Sunday, December 23, 2007

The Flood

Sure it was rainy most of the day. But it was warm. Relatively. I'll take it.

It's getting to be crunch time for those of us who haven't finished getting their gifts ready. Kelly and I scooted up to Northampton to look for goods. The warm, wet weather was creating a low fog in some places, and shrouding the Holyoke Range.

It will take a lot more warm weather and rain to put a dent in all the snow that accumulated last week. Speaking of winter rain, (and this is completely off topic) I recently read something about the Great Flood of 1936, that brought devastation to the valley. Here's a brief summary of what happened:

In March of that year, heavy spring rains after a particularly long cold winter, began to break up 8 foot deep ice on the Connecticut river. The huge ice floes floating downstream became trapped at a bridge by Mount Tom, causing the river to back up and flood the Hatfield, Hadley and Northampton areas. It was pretty disastrous for all three towns. There were several stories of heroism and disaster during that flood, as many people woke up to find their houses completely surrounded. Rivers of ice streamed around and through their homes. Some brave people were lost, trying to save their stranded neighbors. After a few days, the water began to recede. But just then, even more floodwater, coming from massive amounts of melted snow and heavy rains up in New Hampshire, brought another wall of water. This one was even worse than the first. It flooded everything. Springfield, Holyoke, and other cities and towns downstream were inundated. Hartford was hit especially hard. The disaster wasn't confined to just the Connecticut River Valley. The entire northeast was hit by flooding that spring. In the end, 430,000 people were left homeless, and about 170 died. There were recriminations to follow, and plenty of blame to spread around, ala Katrina. The more things change...
But the flooding also brought on public works projects to clean up, bringing much needed jobs to the Depression era workers.

Then, just two and a half years after that, the mighty Hurricane of 1938 struck, causing more massive flooding and damage. Hmm, what was up with the weather back then? Al Gore would have had a field day.

Here's a link with some interesting photos of that flood:

And here's a link to that story:

At the foot of the Holyoke Range on Rte. 47, there is a faded, peeling sign, with several markers indicating the remarkable flood heights during those two catastrophes. Nearby, the giant sleeps.

We continued on through Hadley, into Northampton.

The rain was getting a little heavier as we approached town.

We scored a great parking space, right in front of Thornes. That's not easy to do. Northampton must have the most sought after street parking in the valley. As soon as one car backs out, another is right there to take it's place. No space sees more than 3 seconds of daylight. No wonder the meter maids are so serious about their jobs, parking spots are gold here. There is a multi-level parking garage behind, and attached to Thornes. But the lure of saving a few steps between car and destination is strong...

We checked out several stores, and picked up a couple goodies.

Going back to the car, we and the rest of the Christmas shoppers were regaled with some strong language and antics from some 'exuberant' kids hanging out on the sidewalk.
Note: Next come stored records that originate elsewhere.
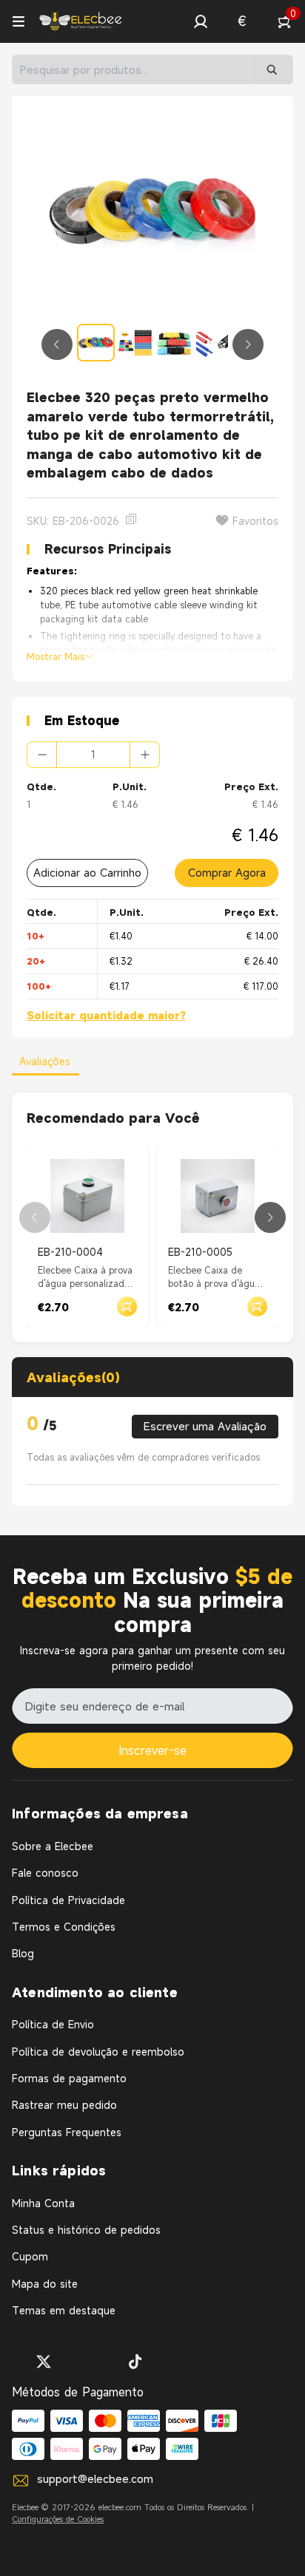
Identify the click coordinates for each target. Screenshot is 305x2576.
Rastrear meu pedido (64, 2105)
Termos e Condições (63, 1927)
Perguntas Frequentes (66, 2132)
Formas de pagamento (69, 2078)
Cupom (30, 2256)
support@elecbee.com (95, 2478)
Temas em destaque (63, 2310)
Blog (23, 1953)
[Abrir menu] (18, 21)
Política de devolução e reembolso (98, 2052)
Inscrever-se (152, 1750)
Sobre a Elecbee (52, 1846)
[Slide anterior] (57, 344)
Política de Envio (53, 2024)
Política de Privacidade (68, 1900)
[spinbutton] (93, 755)
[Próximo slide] (248, 344)
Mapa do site (45, 2284)
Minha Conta (43, 2203)
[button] (200, 21)
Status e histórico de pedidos (86, 2230)
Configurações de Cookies (58, 2519)
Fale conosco (45, 1873)
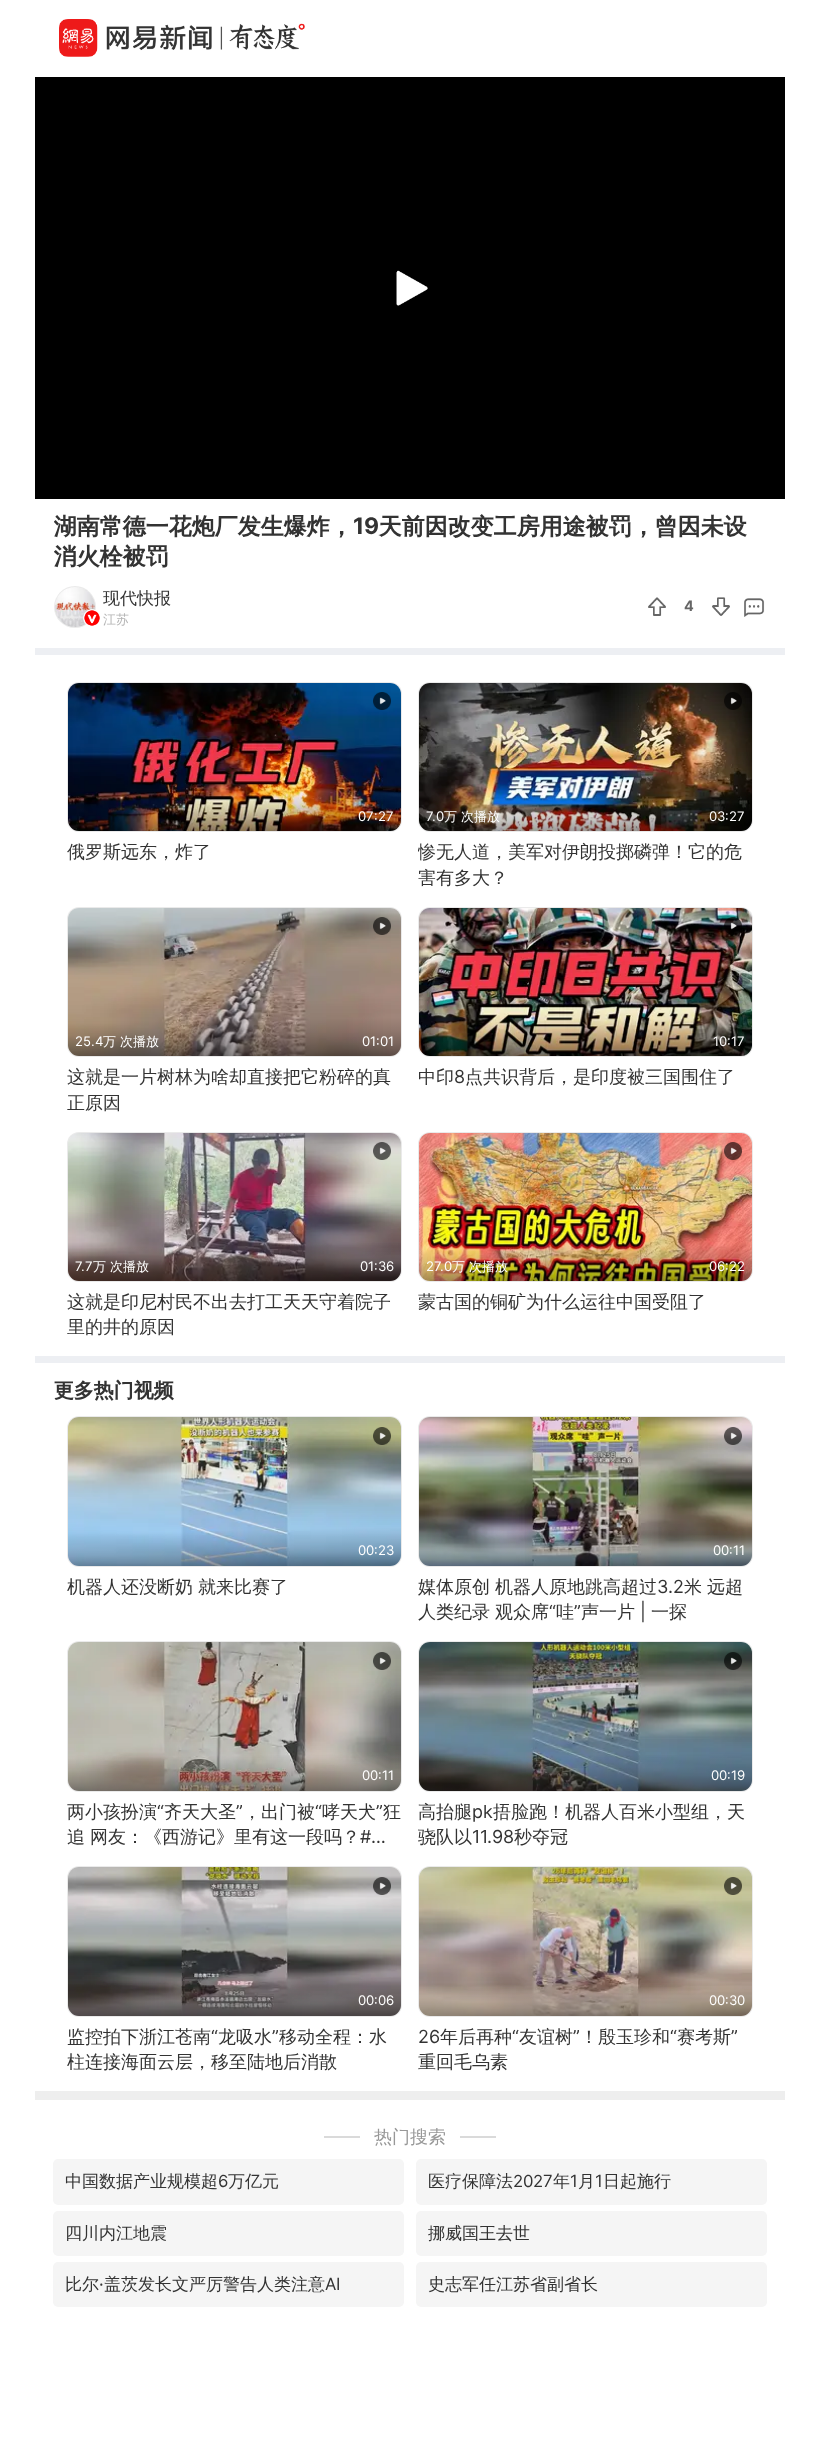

Someone complained about it, and the police soon arrived, and had a little talk with them.

I'm a frequent visitor to Northampton, and I don't think I've ever seen anything that I'd describe as really 'dangerous' in this town. Day or night. Different, yes.

There have been several complaints, on local forums and newspapers, by some that feel Northampton is being allowed to go to pot. But from what I've seen tonight and at other times, the town seems very serious about keeping up appearances, and keeping the Main St. area shopper-business friendly. At the same time, it also tries to maintain the openness, diversity and alternative lifestyles that make Northampton what it is. I do see different 'elements' in town from time to time, but so far, Northampton's been able to maintain the character that makes it such a unique place.

1 comment:

Mary E.Carey said...

Great post. The flood story is great. Can you imagine huge blocks of ice careening into your house? Your photos, as always, are fantastic. Nice one of the kids hanging around.